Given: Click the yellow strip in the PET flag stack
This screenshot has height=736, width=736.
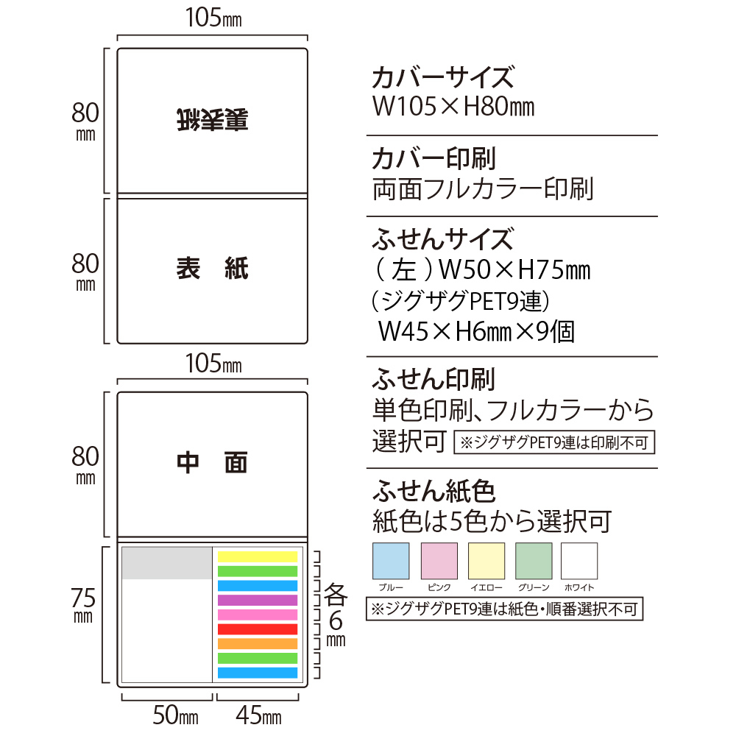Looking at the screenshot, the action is [257, 556].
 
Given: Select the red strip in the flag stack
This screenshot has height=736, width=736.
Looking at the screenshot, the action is [257, 629].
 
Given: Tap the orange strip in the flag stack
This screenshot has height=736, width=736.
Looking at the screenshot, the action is [257, 643].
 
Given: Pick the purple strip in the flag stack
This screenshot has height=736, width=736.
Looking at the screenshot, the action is [257, 600].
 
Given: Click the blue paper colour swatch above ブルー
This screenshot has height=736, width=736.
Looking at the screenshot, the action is [391, 561].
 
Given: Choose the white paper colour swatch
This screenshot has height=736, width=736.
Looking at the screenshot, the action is [579, 561].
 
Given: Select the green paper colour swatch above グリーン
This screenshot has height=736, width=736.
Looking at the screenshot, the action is [534, 561].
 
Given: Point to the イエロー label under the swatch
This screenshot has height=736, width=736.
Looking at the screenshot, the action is [486, 587].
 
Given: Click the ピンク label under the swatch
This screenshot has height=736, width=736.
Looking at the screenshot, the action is [439, 587].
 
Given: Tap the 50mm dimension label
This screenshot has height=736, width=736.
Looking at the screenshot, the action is [176, 715].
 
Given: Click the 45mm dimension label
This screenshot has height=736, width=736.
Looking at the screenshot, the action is [258, 715].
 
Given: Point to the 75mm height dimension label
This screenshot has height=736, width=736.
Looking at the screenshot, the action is [84, 605].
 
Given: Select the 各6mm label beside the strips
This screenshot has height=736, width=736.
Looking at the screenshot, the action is [336, 615].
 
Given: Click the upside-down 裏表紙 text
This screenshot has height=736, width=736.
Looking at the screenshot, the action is [213, 120].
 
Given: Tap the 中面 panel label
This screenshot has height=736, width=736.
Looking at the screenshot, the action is [212, 463].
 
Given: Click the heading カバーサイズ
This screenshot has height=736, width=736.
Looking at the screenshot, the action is [443, 77].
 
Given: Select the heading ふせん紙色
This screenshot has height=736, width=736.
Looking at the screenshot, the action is [434, 491].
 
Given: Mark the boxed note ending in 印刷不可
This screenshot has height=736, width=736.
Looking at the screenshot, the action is [554, 442].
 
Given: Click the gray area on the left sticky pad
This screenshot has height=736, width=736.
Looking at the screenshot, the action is [166, 563].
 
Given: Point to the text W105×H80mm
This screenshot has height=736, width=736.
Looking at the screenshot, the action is [453, 107].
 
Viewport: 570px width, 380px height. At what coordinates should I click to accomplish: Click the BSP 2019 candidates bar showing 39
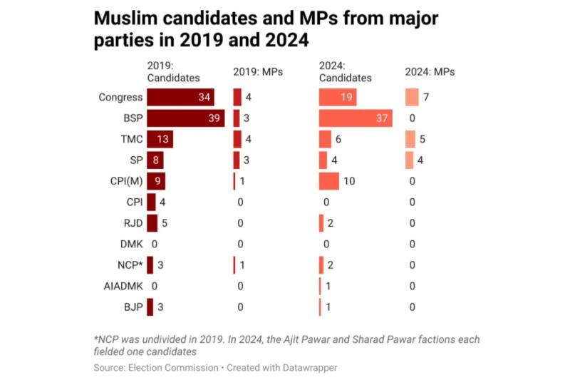pos(185,118)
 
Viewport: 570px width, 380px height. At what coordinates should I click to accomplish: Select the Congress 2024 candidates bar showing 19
pos(338,97)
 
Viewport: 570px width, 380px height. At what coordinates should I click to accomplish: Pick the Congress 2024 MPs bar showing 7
pos(412,97)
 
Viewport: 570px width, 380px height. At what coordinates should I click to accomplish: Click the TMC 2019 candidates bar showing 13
pos(160,139)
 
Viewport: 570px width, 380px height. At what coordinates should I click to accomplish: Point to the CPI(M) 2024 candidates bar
pos(329,181)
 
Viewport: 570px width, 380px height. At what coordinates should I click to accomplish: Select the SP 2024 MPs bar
pos(409,160)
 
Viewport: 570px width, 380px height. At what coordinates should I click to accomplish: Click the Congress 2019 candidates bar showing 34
pos(180,97)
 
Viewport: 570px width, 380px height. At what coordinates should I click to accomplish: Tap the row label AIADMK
pos(123,286)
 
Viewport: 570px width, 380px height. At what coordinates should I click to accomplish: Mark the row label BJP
pos(133,307)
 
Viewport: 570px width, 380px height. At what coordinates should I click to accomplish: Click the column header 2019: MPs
pos(258,72)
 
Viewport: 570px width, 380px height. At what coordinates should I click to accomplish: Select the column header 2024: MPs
pos(430,72)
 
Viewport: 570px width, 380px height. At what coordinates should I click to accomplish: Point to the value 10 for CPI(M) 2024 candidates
pos(349,181)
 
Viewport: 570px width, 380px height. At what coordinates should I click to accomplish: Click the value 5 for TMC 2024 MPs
pos(422,139)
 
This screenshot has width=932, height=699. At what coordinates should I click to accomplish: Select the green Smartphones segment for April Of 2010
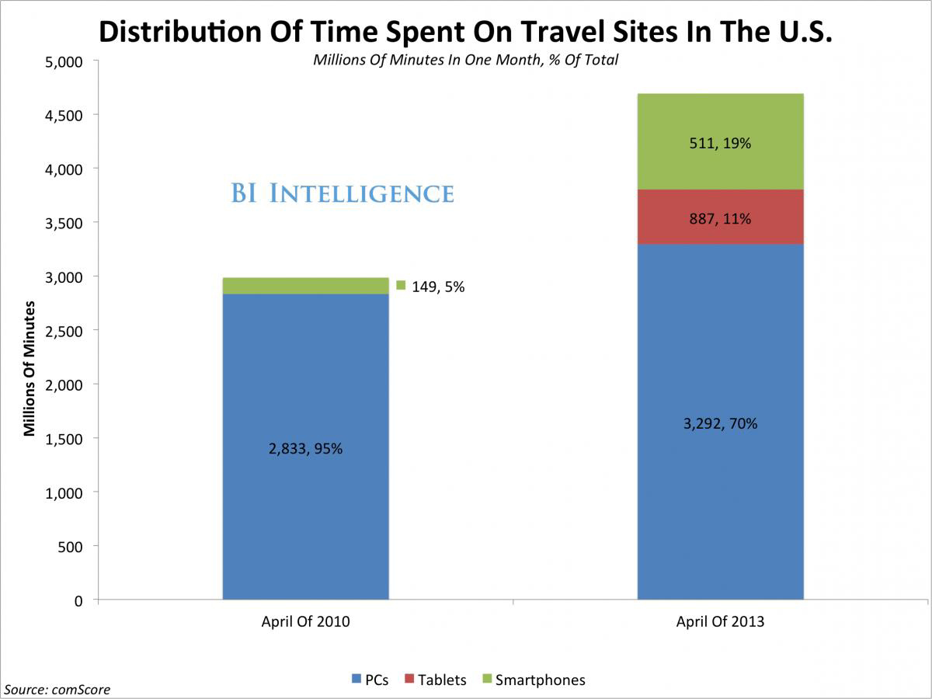click(x=305, y=286)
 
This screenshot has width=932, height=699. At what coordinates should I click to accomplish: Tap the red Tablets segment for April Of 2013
click(x=720, y=217)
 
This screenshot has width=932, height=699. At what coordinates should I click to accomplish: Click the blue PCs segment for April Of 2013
click(x=720, y=505)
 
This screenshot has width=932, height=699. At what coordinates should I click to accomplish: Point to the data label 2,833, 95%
click(x=305, y=449)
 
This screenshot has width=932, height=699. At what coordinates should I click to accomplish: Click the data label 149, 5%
click(x=438, y=287)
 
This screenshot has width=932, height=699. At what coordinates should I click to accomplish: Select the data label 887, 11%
click(x=720, y=219)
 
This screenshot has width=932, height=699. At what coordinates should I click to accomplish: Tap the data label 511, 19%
click(x=720, y=143)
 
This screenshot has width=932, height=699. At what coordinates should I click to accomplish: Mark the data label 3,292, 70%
click(x=720, y=424)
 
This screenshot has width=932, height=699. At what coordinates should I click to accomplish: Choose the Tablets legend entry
click(x=435, y=680)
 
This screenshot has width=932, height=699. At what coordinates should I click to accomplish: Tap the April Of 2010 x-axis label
click(x=305, y=622)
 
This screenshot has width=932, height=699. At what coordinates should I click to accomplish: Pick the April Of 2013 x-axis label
click(x=720, y=622)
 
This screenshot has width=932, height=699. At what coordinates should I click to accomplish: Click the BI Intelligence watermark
click(x=342, y=193)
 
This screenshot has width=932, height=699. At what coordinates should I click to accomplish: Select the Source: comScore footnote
click(x=57, y=689)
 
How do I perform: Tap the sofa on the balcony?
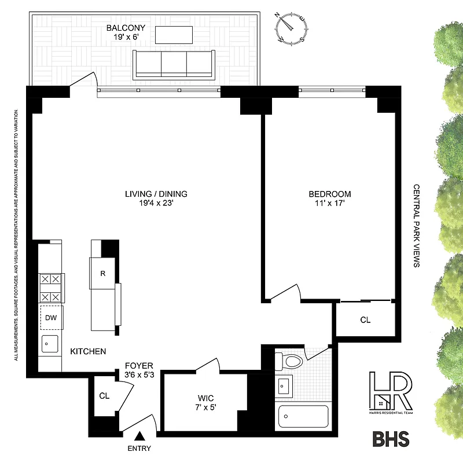click(x=174, y=64)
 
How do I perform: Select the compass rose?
click(x=289, y=27)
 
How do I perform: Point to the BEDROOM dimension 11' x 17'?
click(x=329, y=204)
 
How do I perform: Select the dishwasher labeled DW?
click(x=51, y=317)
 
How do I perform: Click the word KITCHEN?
click(x=88, y=351)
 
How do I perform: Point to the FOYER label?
click(x=139, y=366)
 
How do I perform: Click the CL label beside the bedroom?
click(x=365, y=319)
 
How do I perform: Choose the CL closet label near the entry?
click(x=104, y=396)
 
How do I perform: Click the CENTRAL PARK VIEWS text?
click(x=416, y=226)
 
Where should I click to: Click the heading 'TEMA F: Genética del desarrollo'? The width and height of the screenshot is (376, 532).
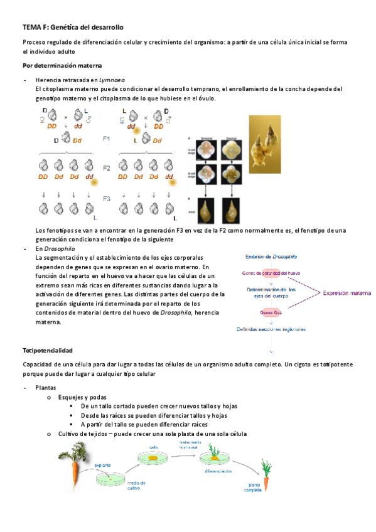click(73, 28)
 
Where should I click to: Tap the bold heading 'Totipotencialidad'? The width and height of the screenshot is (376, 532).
click(48, 349)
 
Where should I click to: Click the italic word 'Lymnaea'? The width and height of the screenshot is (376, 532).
click(112, 80)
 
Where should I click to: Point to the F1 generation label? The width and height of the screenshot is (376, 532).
click(106, 139)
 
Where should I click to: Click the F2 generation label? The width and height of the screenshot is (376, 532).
click(106, 168)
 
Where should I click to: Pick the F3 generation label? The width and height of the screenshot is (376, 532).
click(106, 199)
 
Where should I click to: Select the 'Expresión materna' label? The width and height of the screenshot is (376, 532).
click(345, 292)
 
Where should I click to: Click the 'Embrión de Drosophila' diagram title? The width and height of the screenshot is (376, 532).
click(271, 257)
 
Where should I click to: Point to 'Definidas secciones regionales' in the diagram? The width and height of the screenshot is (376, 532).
click(271, 328)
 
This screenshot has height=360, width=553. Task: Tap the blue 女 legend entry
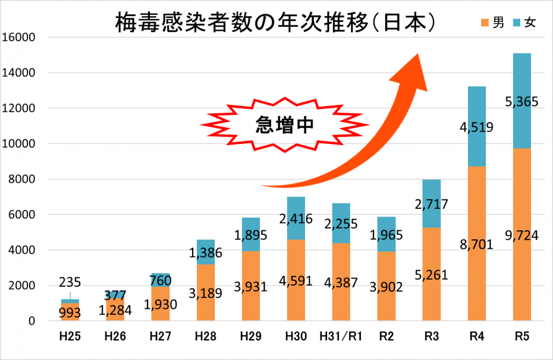click(523, 23)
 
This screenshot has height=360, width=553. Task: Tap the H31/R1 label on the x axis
click(340, 337)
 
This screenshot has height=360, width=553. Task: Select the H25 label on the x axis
click(70, 337)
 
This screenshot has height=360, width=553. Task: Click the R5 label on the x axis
click(521, 337)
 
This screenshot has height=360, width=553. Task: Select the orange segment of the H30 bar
click(296, 298)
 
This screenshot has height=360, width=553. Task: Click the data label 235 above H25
click(70, 282)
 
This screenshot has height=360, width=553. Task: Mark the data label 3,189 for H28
click(206, 293)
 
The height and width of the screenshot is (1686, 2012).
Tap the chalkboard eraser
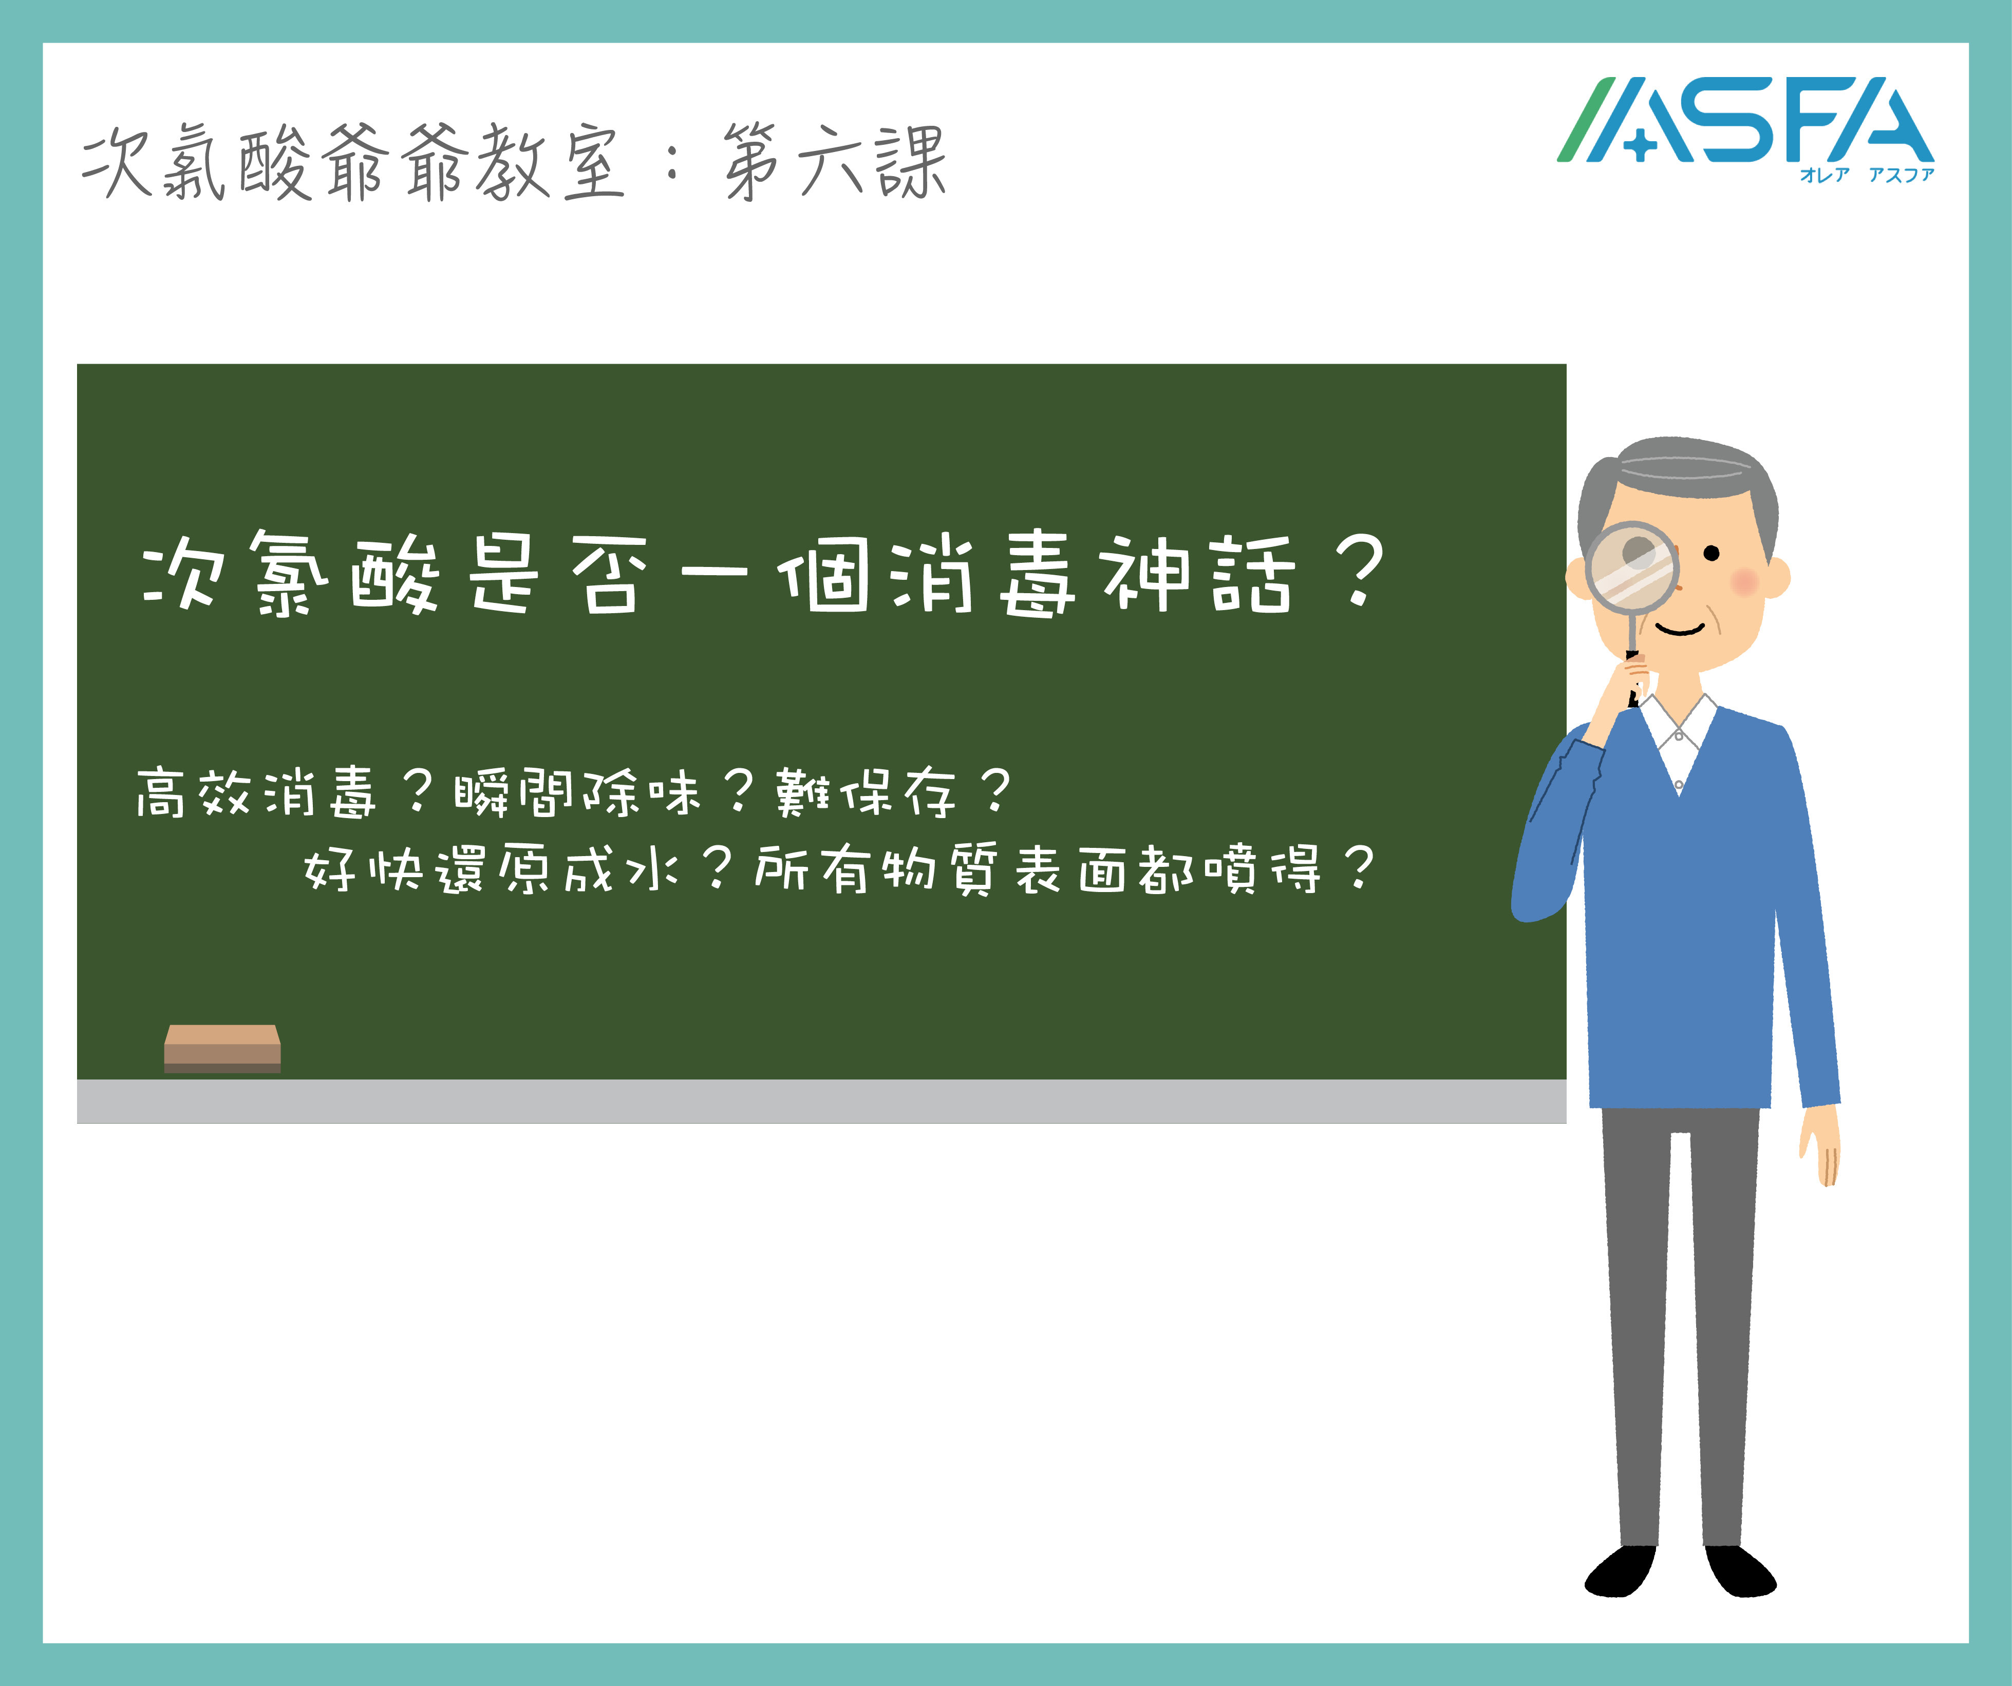pyautogui.click(x=222, y=1048)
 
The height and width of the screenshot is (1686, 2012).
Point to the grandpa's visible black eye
pyautogui.click(x=1711, y=554)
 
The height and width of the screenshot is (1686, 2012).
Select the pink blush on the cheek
pyautogui.click(x=1745, y=580)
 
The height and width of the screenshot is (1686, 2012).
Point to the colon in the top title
pyautogui.click(x=672, y=163)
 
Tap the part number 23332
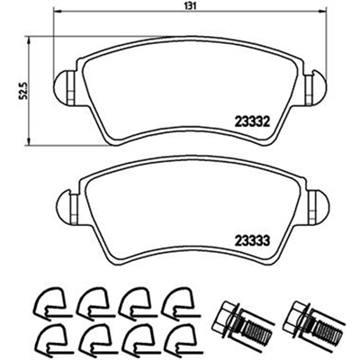[x=252, y=122]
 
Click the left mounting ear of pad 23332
[x=64, y=88]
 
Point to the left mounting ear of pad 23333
[x=67, y=208]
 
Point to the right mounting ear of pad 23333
[x=318, y=207]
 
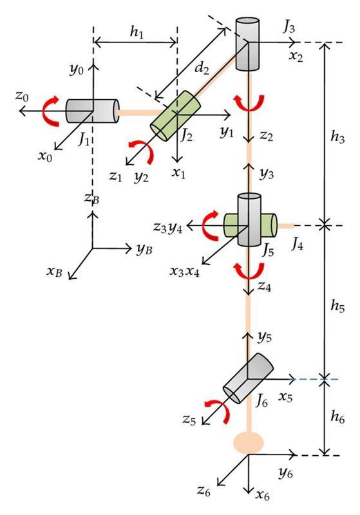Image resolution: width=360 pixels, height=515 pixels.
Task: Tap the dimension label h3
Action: [x=336, y=137]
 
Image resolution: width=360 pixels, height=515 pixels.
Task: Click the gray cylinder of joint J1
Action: [x=91, y=111]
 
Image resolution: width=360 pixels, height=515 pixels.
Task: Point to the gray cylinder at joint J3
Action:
========================================================================
Short problem =
Write out the records above exactly as they appear, starting at the line containing "SP 2024 MPs bar" and ending at the line containing "click(x=305, y=286)". Include both of those lines and omit the pictures.

Task output =
Viewport: 570px width, 380px height. At what coordinates should I click to accomplish: Select the SP 2024 MPs bar
pos(409,160)
 
Viewport: 570px width, 380px height. At what coordinates should I click to accomplish: Click the Congress 2019 candidates bar showing 34
pos(180,97)
 
Viewport: 570px width, 380px height. At what coordinates should I click to accomplish: Tap the row label AIADMK
pos(123,286)
 
Viewport: 570px width, 380px height. At what coordinates should I click to accomplish: Mark the row label BJP
pos(133,307)
 
Viewport: 570px width, 380px height. At what coordinates should I click to accomplish: Click the column header 2019: MPs
pos(258,72)
 
Viewport: 570px width, 380px height. At what coordinates should I click to accomplish: Select the column header 2024: MPs
pos(430,72)
 
Viewport: 570px width, 380px height. At what coordinates should I click to accomplish: Point to the value 10 for CPI(M) 2024 candidates
pos(349,181)
 
Viewport: 570px width, 380px height. At what coordinates should I click to accomplish: Click the value 5 for TMC 2024 MPs
pos(422,139)
 
This screenshot has width=932, height=699. At what coordinates should I click to accomplish: Select the green Smartphones segment for April Of 2010
click(x=305, y=286)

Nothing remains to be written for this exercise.